人には、自分の腕や足がどういう角度で、どれくらいの位置に、どれくらいの力が入っているのかなどをイメージできる能力、ボディイメージやボディマップという考え方があるというが、これもまた、足を組む理由につながってくるという。

「このボディイメージ(自己所有感)は、さまざまな要因で不明瞭になってしまいます。低下したボディイメージを再び獲得するために、身体は無意識に刺激を求めます。それが、みなさんがよくやる『腕を組む』『片足重心で立つ』『ポケットに手をいれる』『貧乏ゆすり』などです。
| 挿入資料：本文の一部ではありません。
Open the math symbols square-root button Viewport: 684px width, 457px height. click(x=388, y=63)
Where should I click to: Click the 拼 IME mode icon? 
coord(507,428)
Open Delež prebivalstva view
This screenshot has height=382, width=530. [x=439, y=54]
とにかく身体に何かしらの刺激をいれることで、手足の位置や、姿勢の感覚(自己所有感)が鮮明にわかりやすくなります。『足を組む』もその一種ですね」(遠藤さん)

また、足を組むことはただ迷惑なだけでなく、整体の観点から考えると、身体に問題を引き起こす可能性がある。
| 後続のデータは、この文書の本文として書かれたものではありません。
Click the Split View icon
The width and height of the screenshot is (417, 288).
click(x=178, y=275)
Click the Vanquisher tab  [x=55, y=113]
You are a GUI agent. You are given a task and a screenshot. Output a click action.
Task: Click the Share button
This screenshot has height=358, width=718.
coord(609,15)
「例えば、長時間同じ姿勢で足を組んでいると、血流が制限されたり、特定の筋肉や関節に過度の圧力がかかったりすることがあります。これが続くと、不快感や筋肉の緊張、姿勢の歪みなどの問題が生じる可能性があります。そのため、座る際には可能な限り正しい姿勢を保つことが重要です。足を組みたくなったら、代わりの姿勢をとる、お尻や背中の筋肉をストレッチすることがすぐできる対処法として有効です」(遠藤さん)

迷惑をかけるつもりはなくとも、つい無意識に足を組んでしまうこともある。足を組む癖がある人は、身体が悲鳴をあげている可能性がある。ストレッチなどをして自分の身体をすぐに労わってあげよう。